Whether its religion, spirituality or any other modality that you gravitate towards, personal growth can be a journey filled with introspection and pain which leads ultimately to happiness. The woman who was disfigured, had lived the life of a debutante before the accident, truly a charmed life in her opinion.  After the accident, her life crumbled in a chain of unfortunate events; her husband divorced her, tragic events of sexual and physical abuse during childhood which had been walled off in her memory had surfaced, and daily contemplations of suicide forced her to choose life or death.  By choosing life, she was able to heal the past and reinvent herself.  She found and married her childhood friend and began seeing life from a totally new perspective.

A journey of personal growth can offer the keys to unlocking the treasure of happiness if you are willing to stay the course.

4. Physical Activity

When you walk, hike, run, climb, play sports or do any activity that puts you in “the flow,” your brain secretes a chemical called dopamine or the “feel-good” hormone.  It is called that because its effects are as potent and give you a high like taking amphetamines might. Whatever your “activity” is, doing it consistently, creates super healthy effects.  And here is why…

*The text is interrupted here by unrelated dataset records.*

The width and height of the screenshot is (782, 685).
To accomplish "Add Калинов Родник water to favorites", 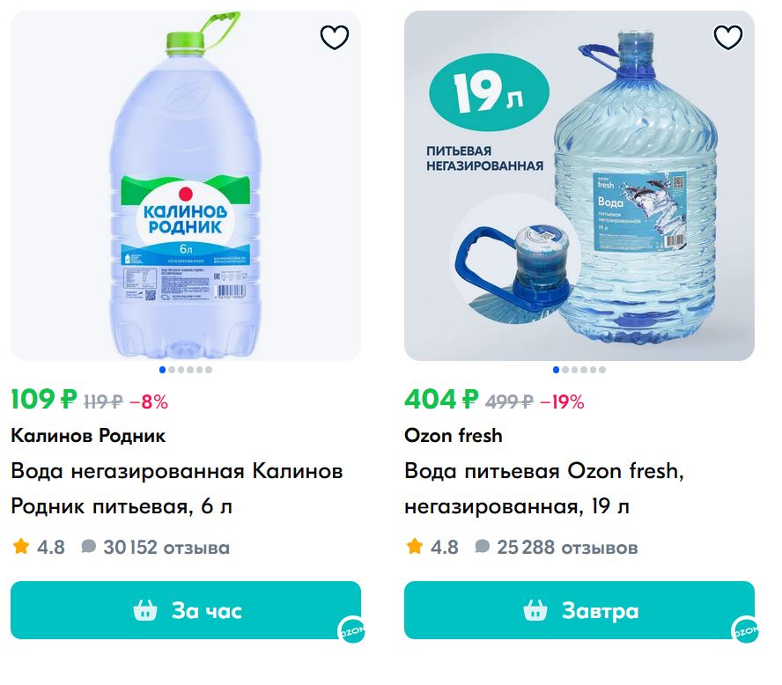I will click(334, 38).
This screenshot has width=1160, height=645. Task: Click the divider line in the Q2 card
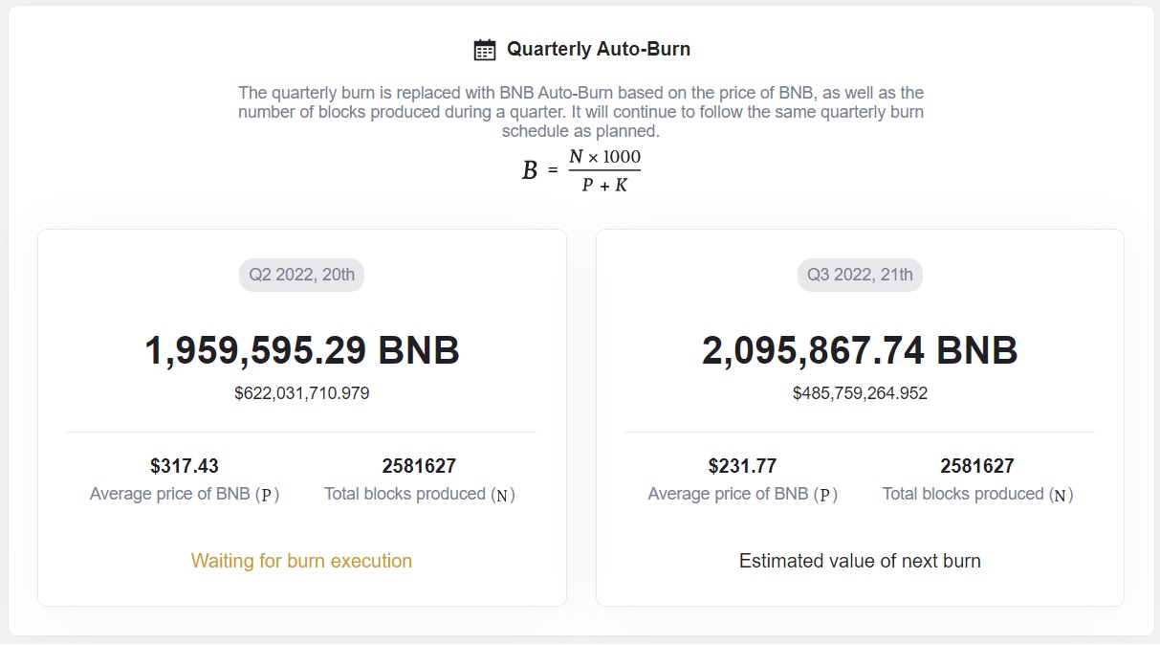[301, 432]
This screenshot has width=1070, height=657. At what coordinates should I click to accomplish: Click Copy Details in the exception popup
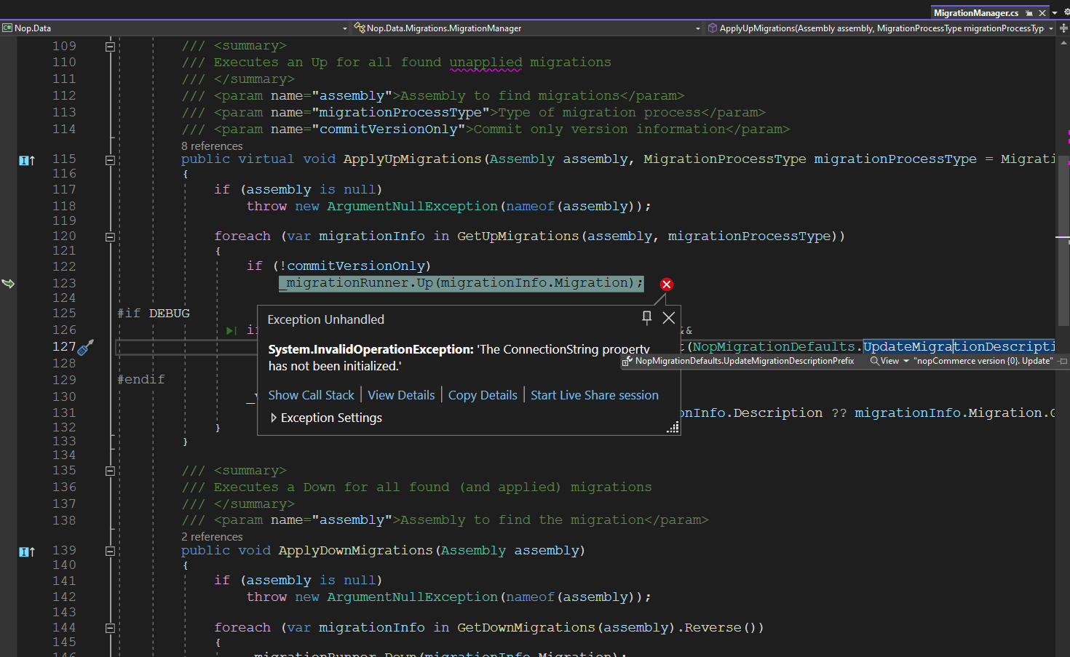[482, 395]
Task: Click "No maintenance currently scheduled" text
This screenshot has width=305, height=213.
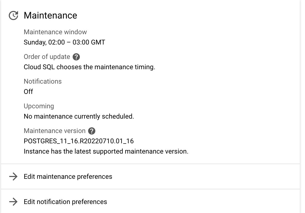Action: [79, 116]
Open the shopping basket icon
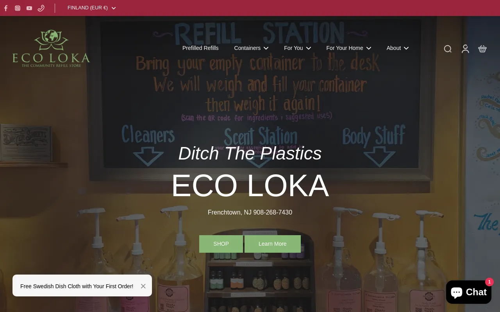This screenshot has height=312, width=500. point(482,49)
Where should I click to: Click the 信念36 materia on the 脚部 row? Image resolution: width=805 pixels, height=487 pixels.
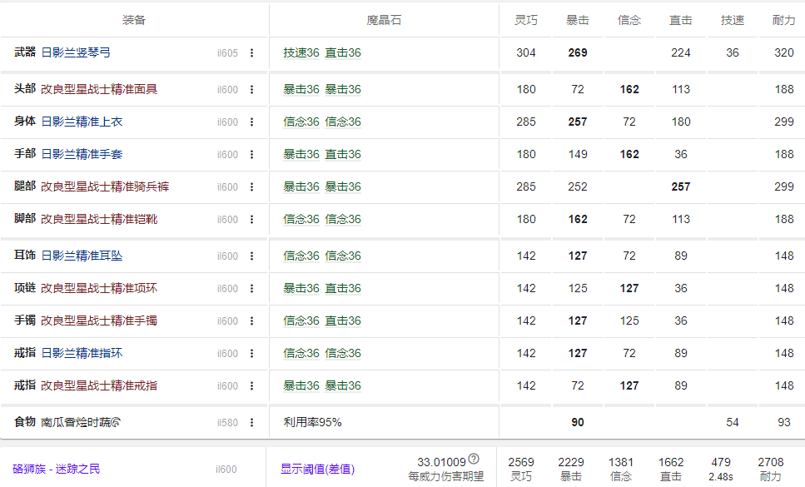click(301, 220)
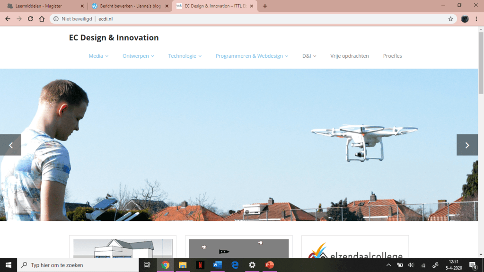This screenshot has height=272, width=484.
Task: Show the next slide in the carousel
Action: (x=466, y=145)
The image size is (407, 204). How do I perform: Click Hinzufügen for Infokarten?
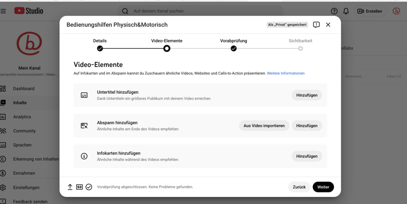point(307,156)
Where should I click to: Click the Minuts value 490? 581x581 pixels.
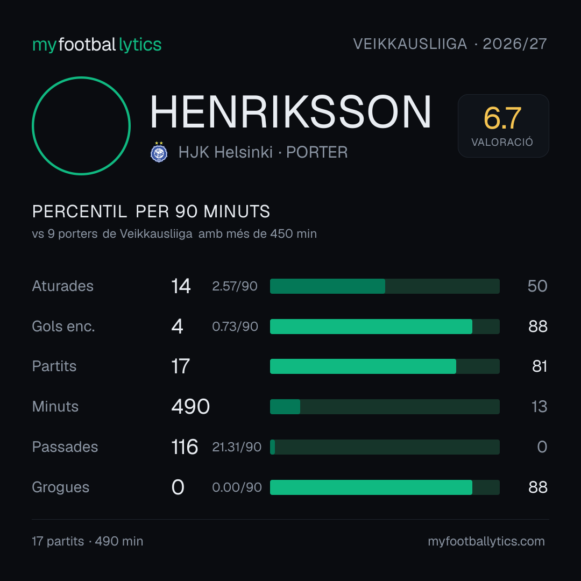190,407
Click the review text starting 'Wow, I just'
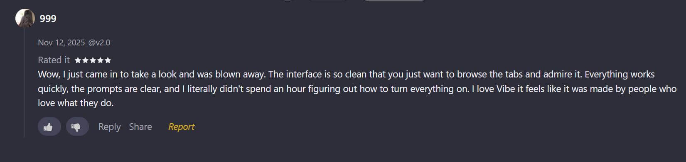Viewport: 686px width, 162px height. [357, 89]
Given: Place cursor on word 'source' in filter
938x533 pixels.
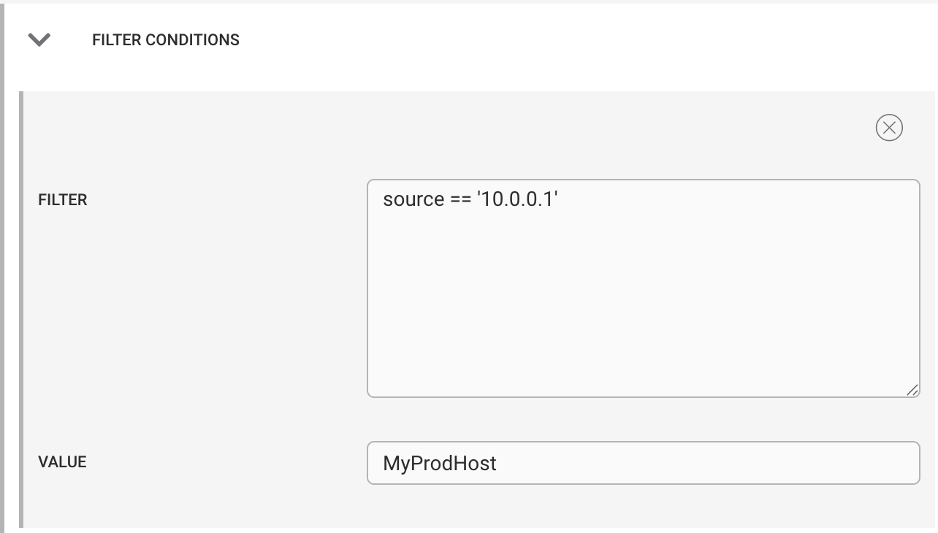Looking at the screenshot, I should pos(413,199).
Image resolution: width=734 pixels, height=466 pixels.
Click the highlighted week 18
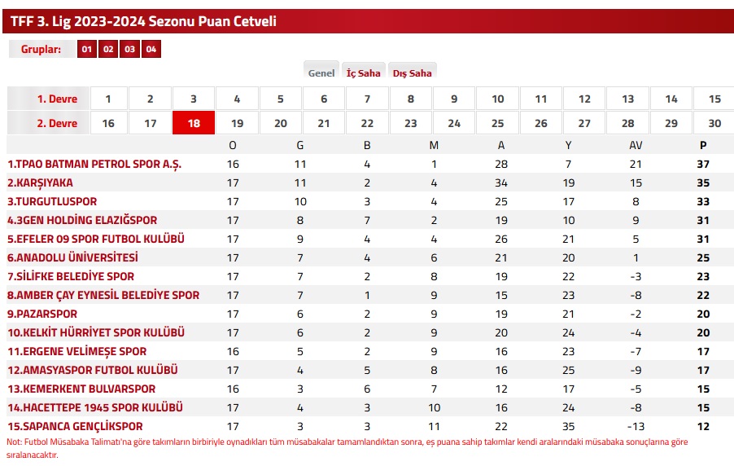click(x=194, y=124)
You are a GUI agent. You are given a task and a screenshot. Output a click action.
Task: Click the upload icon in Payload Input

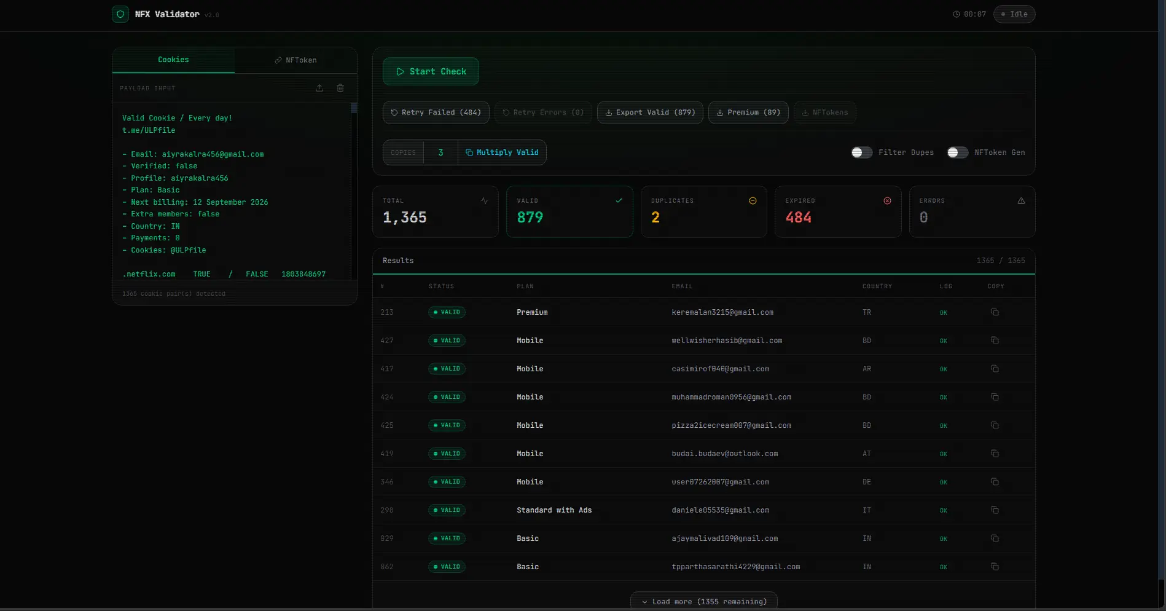319,88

As a neurotransmitter, dopamine is involved in: Movement, Memory, Pleasurable reward and motivation, Behavior and cognition, Attention, Sleep and arousal, Mood, Learning and Lactation.

By failing to produce dopamine, your body begins to lose brain function that can inhibit your ability to remember and think. The more you perform some sort of physical activity you afford your body the ability to maintain its critical functions.

5. Help Others

Researchers have found when measuring happiness levels, that we achieve higher states of happiness when we do “stuff” for other people more so than when we do “stuff” for ourselves. The movie tells the story of a bank director who, after feeling unfulfilled, moved to Kolkata and began helping the indigent and ill for the Missionaries of Charity (Mother Theresa’s organization).  He talks about the dichotomy of the lives he has lived.  From caring about the clothes he wore to caring for people that can’t care for themselves.  It was truly a humbling scene in the movie and reveals the true nature of why we are here and what we are intended to accomplish and the choice all of us have to make at some point in our lives – Service to Self or Service to Others?